%%
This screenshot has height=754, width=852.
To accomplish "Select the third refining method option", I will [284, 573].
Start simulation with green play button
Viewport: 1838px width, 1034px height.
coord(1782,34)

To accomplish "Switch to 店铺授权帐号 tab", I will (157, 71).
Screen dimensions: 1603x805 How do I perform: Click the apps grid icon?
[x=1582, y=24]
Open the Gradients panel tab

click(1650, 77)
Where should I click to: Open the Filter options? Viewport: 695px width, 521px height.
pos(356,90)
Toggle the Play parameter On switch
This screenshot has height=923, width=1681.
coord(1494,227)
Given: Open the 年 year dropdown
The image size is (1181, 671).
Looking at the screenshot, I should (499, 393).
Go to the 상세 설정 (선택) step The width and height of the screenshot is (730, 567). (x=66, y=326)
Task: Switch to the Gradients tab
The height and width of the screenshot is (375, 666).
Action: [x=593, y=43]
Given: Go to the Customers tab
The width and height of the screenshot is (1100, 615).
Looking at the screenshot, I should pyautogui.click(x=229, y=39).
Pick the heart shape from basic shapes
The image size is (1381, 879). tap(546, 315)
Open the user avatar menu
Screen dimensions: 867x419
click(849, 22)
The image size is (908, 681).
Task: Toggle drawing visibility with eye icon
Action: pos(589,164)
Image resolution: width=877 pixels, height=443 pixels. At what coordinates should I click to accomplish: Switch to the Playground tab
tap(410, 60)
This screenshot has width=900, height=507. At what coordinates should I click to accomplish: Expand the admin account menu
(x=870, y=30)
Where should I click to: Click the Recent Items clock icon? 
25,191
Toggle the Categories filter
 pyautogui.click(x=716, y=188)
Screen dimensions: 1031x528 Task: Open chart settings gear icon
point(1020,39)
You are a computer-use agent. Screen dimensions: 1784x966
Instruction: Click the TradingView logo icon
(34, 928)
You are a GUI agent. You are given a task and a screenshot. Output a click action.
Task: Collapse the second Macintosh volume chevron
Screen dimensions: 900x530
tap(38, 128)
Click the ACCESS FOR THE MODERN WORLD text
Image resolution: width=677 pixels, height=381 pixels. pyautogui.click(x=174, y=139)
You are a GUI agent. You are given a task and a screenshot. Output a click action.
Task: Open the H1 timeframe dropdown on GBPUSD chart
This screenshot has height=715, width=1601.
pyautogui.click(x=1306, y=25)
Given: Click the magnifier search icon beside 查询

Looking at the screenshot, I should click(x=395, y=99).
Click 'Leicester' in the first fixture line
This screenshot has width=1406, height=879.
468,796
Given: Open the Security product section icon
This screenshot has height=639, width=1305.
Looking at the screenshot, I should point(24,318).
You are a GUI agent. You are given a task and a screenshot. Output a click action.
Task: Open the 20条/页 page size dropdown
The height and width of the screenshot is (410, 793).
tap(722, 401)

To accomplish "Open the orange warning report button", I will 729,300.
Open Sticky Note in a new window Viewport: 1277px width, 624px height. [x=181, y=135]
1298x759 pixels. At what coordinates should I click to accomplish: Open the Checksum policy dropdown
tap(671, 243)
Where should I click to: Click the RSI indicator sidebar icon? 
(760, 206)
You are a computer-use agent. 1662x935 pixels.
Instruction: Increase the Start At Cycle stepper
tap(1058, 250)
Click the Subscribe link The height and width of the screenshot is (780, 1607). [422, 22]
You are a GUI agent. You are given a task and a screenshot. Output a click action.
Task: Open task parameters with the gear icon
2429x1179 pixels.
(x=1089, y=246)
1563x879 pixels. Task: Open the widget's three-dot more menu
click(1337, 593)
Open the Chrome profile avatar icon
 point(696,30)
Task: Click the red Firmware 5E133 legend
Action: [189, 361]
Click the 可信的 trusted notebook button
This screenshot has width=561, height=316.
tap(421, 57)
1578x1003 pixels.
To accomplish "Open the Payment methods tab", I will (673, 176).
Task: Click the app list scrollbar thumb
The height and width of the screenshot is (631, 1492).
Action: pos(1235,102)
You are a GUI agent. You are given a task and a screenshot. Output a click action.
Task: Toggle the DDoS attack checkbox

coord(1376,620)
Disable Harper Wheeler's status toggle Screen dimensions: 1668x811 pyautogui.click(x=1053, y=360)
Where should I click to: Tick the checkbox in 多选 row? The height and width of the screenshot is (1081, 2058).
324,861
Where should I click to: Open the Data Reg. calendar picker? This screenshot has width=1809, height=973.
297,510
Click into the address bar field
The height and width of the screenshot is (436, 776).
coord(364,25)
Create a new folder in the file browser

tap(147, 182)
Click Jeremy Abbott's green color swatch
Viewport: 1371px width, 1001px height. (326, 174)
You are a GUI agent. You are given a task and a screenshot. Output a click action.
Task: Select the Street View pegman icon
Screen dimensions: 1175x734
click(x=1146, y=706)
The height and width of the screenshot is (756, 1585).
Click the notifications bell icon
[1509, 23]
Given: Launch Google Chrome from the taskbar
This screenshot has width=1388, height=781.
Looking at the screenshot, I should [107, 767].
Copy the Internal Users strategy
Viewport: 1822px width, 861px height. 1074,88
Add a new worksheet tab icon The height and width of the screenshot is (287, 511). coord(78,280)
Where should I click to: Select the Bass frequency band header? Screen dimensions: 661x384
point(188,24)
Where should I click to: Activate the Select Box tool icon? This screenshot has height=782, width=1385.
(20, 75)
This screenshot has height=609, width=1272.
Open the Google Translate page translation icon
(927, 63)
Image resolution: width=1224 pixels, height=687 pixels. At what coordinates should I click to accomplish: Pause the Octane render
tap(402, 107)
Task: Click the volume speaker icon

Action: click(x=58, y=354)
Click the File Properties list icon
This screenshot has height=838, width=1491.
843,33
%%
• EXERCISE BRIEF:
Lines holding the string "button" in the records above must be counted; give the number alone.

• REPLY:
3